Na correria do dia a dia, é comum fazer tudo pelos filhos para ganhar tempo. Mas esse hábito pode estar tirando deles uma oportunidade importante de desenvolvimento. Estudos mostram que incluir as crianças nas tarefas da casa, de forma leve e adequada à idade, contribui para autonomia, autoestima e até desempenho escolar.
A participação das crianças na rotina doméstica já é uma realidade em muitas famílias. Segundo a Pnad Contínua, do IBGE, mais da metade das crianças e adolescentes brasileiros entre 5 e 17 anos, cerca de 54,1%, realiza algum tipo de tarefa doméstica ou cuida de outras pessoas.

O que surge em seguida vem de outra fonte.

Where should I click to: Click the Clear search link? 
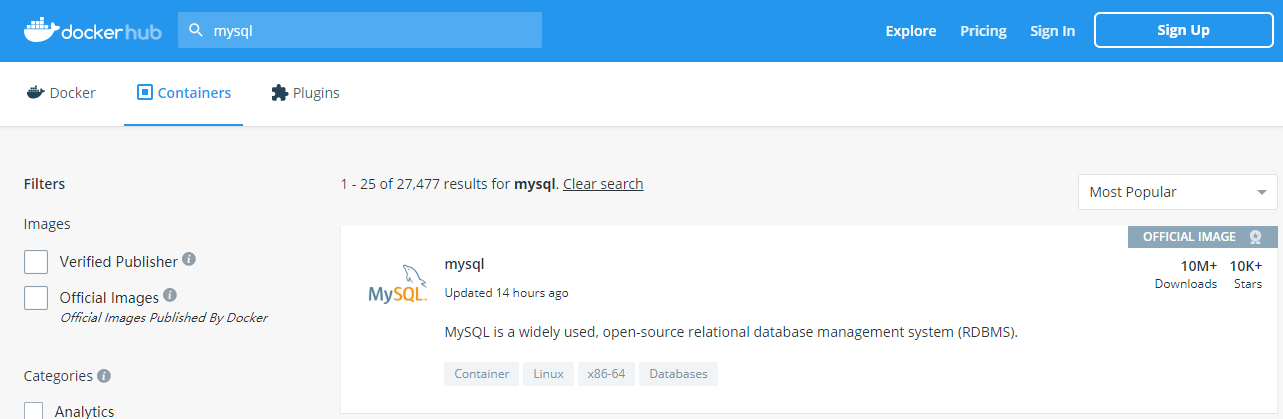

Entre os menores, de 5 a 13 anos, esse número chega a 45%.
Aqui vale uma diferença importante: ajudar em casa não é trabalho infantil. Quando as atividades são leves, seguras e compatíveis com a idade, elas fazem parte do desenvolvimento.

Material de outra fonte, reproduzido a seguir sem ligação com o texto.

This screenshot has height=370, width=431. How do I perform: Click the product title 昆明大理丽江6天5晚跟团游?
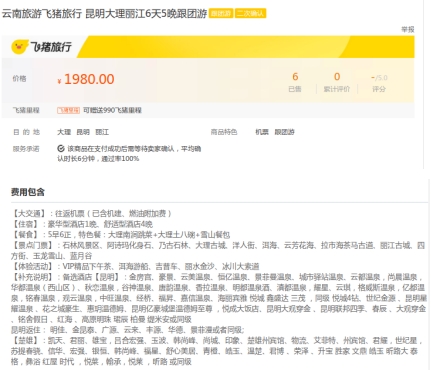(x=146, y=14)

O que a ciência já comprovou
Um dos estudos mais conhecidos sobre o tema é o Grant Study, da Universidade de Harvard, que acompanhou participantes por mais de 85 anos. Os resultados mostram que crianças que tinham responsabilidades em casa cresceram com:
- mais autonomia
- melhor capacidade de trabalhar em grupo
- maior autoestima
- mais preparo para lidar com desafios da vida adulta
Mais recentemente, uma pesquisa da Universidade La Trobe, na Austrália, analisou 207 crianças entre 5 e 13 anos e encontrou outro efeito importante: melhora nas chamadas funções executivas. Isso inclui habilidades como: atenção, memória, controle de impulsos e organização.

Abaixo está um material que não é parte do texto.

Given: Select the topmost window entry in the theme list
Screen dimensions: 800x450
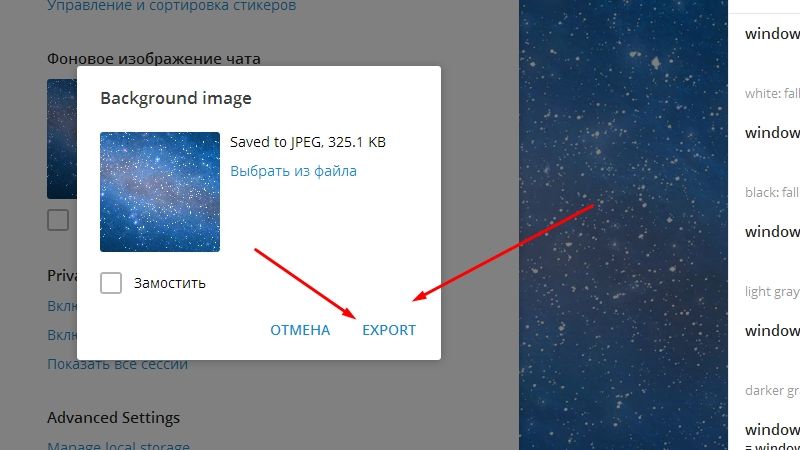Looking at the screenshot, I should (x=772, y=34).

O que acontece no cérebro da criança
Segundo o neurocirurgião André Ceballos, especialista em desenvolvimento infantil, o impacto é direto no funcionamento do cérebro. “O cérebro infantil está em plena construção. Cada experiência prática ativa redes neurais relacionadas ao planejamento, à sequência de ações e ao controle emocional. Não é só sobre aprender a limpar a casa. É sobre aprender a organizar o pensamento”, diz. Ele explica que tarefas simples funcionam como um treino natural de habilidades importantes. “Quando uma criança tem uma responsabilidade regular, como cuidar do cachorro, ela está exercitando consistência, memória e empatia ao mesmo tempo”, diz.
O impacto emocional também é significativo. “Quando a criança percebe que a sua contribuição faz diferença para a família, ela desenvolve um sentido real de pertencimento e competência. Isso fortalece a autoestima de um jeito que nenhum elogio isolado consegue fazer”, afirma André.
Como incluir tarefas no dia a dia?
De 2 a 3 anos: foco em participar
- guardar brinquedos
- jogar lixo no lugar certo
- ajudar com roupas

De 4 a 6 anos: atividades com começo, meio e fim
- ajudar a pôr a mesa
- regar plantas
- alimentar animais
De 7 a 10 anos: noção de responsabilidade
- dobrar roupas
- ajudar na cozinha
- lavar louça com supervisão
“O segredo está no equilíbrio entre tarefas individuais e coletivas. Assim, a criança aprende a cuidar de si e a contribuir para o grupo”, explica o especialista. Refazer tudo o que a criança fez pode ter o efeito contrário ao esperado. “A criança entende que o esforço dela não foi suficiente, e isso pode minar a confiança na própria capacidade”, alerta André. O caminho mais eficaz é valorizar o processo e orientar com calma.
Resumo:
Crianças que ajudam em casa desenvolvem autonomia, organização e autoestima. Pequenas tarefas no dia a dia podem trazer impactos positivos duradouros.